Pixel coordinate grounding data:
BEGIN

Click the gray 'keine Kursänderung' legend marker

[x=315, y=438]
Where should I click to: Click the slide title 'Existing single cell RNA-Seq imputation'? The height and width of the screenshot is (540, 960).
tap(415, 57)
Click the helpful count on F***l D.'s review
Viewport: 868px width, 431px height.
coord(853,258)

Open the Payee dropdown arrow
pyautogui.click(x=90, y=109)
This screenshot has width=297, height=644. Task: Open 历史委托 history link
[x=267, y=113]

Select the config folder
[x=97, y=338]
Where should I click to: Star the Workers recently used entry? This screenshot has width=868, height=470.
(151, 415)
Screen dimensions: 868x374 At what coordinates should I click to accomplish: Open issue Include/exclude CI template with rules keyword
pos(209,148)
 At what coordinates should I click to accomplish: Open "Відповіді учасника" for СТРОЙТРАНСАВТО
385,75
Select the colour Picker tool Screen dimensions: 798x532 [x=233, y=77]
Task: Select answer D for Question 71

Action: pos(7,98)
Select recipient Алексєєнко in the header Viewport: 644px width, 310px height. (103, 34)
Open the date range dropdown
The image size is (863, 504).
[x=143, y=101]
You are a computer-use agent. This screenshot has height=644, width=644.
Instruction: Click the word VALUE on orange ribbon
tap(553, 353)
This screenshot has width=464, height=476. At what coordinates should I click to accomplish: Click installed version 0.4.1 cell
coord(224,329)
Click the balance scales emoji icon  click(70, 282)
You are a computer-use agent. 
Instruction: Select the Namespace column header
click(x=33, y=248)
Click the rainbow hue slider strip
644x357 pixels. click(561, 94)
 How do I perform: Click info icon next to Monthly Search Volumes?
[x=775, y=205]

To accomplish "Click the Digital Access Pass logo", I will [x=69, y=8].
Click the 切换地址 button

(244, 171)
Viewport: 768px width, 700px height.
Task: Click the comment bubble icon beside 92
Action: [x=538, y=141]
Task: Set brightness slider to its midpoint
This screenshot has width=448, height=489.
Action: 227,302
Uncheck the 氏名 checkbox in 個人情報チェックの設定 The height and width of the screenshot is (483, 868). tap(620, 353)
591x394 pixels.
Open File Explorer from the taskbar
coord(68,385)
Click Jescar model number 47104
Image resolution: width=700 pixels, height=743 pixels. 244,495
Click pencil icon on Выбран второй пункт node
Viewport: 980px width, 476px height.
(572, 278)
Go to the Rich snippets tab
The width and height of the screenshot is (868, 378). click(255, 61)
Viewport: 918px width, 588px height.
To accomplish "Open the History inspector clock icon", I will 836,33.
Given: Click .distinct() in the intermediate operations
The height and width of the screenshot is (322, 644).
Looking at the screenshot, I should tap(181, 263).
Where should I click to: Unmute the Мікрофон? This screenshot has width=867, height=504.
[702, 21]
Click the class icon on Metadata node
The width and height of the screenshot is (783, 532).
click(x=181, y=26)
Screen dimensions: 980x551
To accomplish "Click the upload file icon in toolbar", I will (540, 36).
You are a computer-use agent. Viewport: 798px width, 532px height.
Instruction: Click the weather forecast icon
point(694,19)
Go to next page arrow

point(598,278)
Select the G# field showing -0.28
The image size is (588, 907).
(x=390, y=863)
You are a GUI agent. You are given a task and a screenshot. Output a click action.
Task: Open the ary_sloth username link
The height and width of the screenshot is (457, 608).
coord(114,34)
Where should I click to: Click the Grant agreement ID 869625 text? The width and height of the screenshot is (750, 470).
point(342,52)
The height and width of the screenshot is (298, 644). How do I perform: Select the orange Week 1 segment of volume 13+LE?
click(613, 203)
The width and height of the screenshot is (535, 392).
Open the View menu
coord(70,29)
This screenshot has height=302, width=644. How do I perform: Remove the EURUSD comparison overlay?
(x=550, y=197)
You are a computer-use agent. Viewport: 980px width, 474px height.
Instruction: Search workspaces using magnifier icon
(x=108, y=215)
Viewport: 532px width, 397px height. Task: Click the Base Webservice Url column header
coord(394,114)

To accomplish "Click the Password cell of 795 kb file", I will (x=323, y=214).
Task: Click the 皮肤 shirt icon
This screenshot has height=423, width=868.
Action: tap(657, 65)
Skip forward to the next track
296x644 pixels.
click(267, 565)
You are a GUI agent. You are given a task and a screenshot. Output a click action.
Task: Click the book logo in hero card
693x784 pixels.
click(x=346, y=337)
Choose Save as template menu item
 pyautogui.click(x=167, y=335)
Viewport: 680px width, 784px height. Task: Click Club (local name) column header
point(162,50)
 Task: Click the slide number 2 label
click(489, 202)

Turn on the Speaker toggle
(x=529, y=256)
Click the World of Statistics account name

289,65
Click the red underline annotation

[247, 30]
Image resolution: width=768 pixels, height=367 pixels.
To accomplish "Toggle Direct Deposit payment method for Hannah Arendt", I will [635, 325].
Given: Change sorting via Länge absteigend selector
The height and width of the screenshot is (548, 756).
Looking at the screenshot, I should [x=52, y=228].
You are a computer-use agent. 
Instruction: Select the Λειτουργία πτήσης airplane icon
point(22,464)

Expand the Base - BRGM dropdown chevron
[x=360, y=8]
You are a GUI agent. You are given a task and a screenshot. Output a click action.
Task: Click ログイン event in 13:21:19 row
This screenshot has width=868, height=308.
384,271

END

▸ WHAT IS BEING ASKED
Recopy all the entries faithfully, leaving none out.

▸ WRITTEN RESPONSE
Click the gray 'keine Kursänderung' legend marker

[x=315, y=438]
Where should I click to: Click the slide title 'Existing single cell RNA-Seq imputation'? The height and width of the screenshot is (540, 960).
tap(415, 57)
Click the helpful count on F***l D.'s review
Viewport: 868px width, 431px height.
coord(853,258)

Open the Payee dropdown arrow
pyautogui.click(x=90, y=109)
This screenshot has width=297, height=644. Task: Open 历史委托 history link
[x=267, y=113]

Select the config folder
[x=97, y=338]
Where should I click to: Star the Workers recently used entry? This screenshot has width=868, height=470.
(151, 415)
Screen dimensions: 868x374 At what coordinates should I click to accomplish: Open issue Include/exclude CI template with rules keyword
pos(209,148)
 At what coordinates should I click to accomplish: Open "Відповіді учасника" for СТРОЙТРАНСАВТО
385,75
Select the colour Picker tool Screen dimensions: 798x532 [x=233, y=77]
Task: Select answer D for Question 71

Action: pos(7,98)
Select recipient Алексєєнко in the header Viewport: 644px width, 310px height. (103, 34)
Open the date range dropdown
The image size is (863, 504).
[x=143, y=101]
You are a computer-use agent. This screenshot has height=644, width=644.
Instruction: Click the word VALUE on orange ribbon
tap(553, 353)
This screenshot has width=464, height=476. At what coordinates should I click to accomplish: Click installed version 0.4.1 cell
coord(224,329)
Click the balance scales emoji icon  click(70, 282)
You are a computer-use agent. 
Instruction: Select the Namespace column header
click(x=33, y=248)
Click the rainbow hue slider strip
644x357 pixels. click(561, 94)
 How do I perform: Click info icon next to Monthly Search Volumes?
[x=775, y=205]

To accomplish "Click the Digital Access Pass logo", I will [x=69, y=8].
Click the 切换地址 button

(244, 171)
Viewport: 768px width, 700px height.
Task: Click the comment bubble icon beside 92
Action: [x=538, y=141]
Task: Set brightness slider to its midpoint
This screenshot has width=448, height=489.
Action: 227,302
Uncheck the 氏名 checkbox in 個人情報チェックの設定 The height and width of the screenshot is (483, 868). tap(620, 353)
591x394 pixels.
Open File Explorer from the taskbar
coord(68,385)
Click Jescar model number 47104
Image resolution: width=700 pixels, height=743 pixels. 244,495
Click pencil icon on Выбран второй пункт node
Viewport: 980px width, 476px height.
(572, 278)
Go to the Rich snippets tab
The width and height of the screenshot is (868, 378). click(255, 61)
Viewport: 918px width, 588px height.
To accomplish "Open the History inspector clock icon", I will 836,33.
Given: Click .distinct() in the intermediate operations
The height and width of the screenshot is (322, 644).
Looking at the screenshot, I should tap(181, 263).
Where should I click to: Unmute the Мікрофон? This screenshot has width=867, height=504.
[702, 21]
Click the class icon on Metadata node
The width and height of the screenshot is (783, 532).
click(x=181, y=26)
Screen dimensions: 980x551
To accomplish "Click the upload file icon in toolbar", I will (540, 36).
You are a computer-use agent. Viewport: 798px width, 532px height.
Instruction: Click the weather forecast icon
point(694,19)
Go to next page arrow

point(598,278)
Select the G# field showing -0.28
The image size is (588, 907).
(x=390, y=863)
You are a GUI agent. You are given a task and a screenshot. Output a click action.
Task: Open the ary_sloth username link
The height and width of the screenshot is (457, 608).
coord(114,34)
Where should I click to: Click the Grant agreement ID 869625 text? The width and height of the screenshot is (750, 470).
point(342,52)
The height and width of the screenshot is (298, 644). How do I perform: Select the orange Week 1 segment of volume 13+LE?
click(613, 203)
The width and height of the screenshot is (535, 392).
Open the View menu
coord(70,29)
This screenshot has height=302, width=644. How do I perform: Remove the EURUSD comparison overlay?
(x=550, y=197)
You are a computer-use agent. Viewport: 980px width, 474px height.
Instruction: Search workspaces using magnifier icon
(x=108, y=215)
Viewport: 532px width, 397px height. Task: Click the Base Webservice Url column header
coord(394,114)

To accomplish "Click the Password cell of 795 kb file", I will (x=323, y=214).
Task: Click the 皮肤 shirt icon
This screenshot has height=423, width=868.
Action: tap(657, 65)
Skip forward to the next track
296x644 pixels.
click(267, 565)
You are a GUI agent. You are given a task and a screenshot. Output a click action.
Task: Click the book logo in hero card
693x784 pixels.
click(x=346, y=337)
Choose Save as template menu item
 pyautogui.click(x=167, y=335)
Viewport: 680px width, 784px height. Task: Click Club (local name) column header
point(162,50)
 Task: Click the slide number 2 label
click(489, 202)

Turn on the Speaker toggle
(x=529, y=256)
Click the World of Statistics account name

289,65
Click the red underline annotation

[247, 30]
Image resolution: width=768 pixels, height=367 pixels.
To accomplish "Toggle Direct Deposit payment method for Hannah Arendt", I will [635, 325].
Given: Change sorting via Länge absteigend selector
The height and width of the screenshot is (548, 756).
Looking at the screenshot, I should [x=52, y=228].
You are a computer-use agent. 
Instruction: Select the Λειτουργία πτήσης airplane icon
point(22,464)

Expand the Base - BRGM dropdown chevron
[x=360, y=8]
You are a GUI agent. You are given a task and a screenshot. Output a click action.
Task: Click ログイン event in 13:21:19 row
This screenshot has width=868, height=308.
384,271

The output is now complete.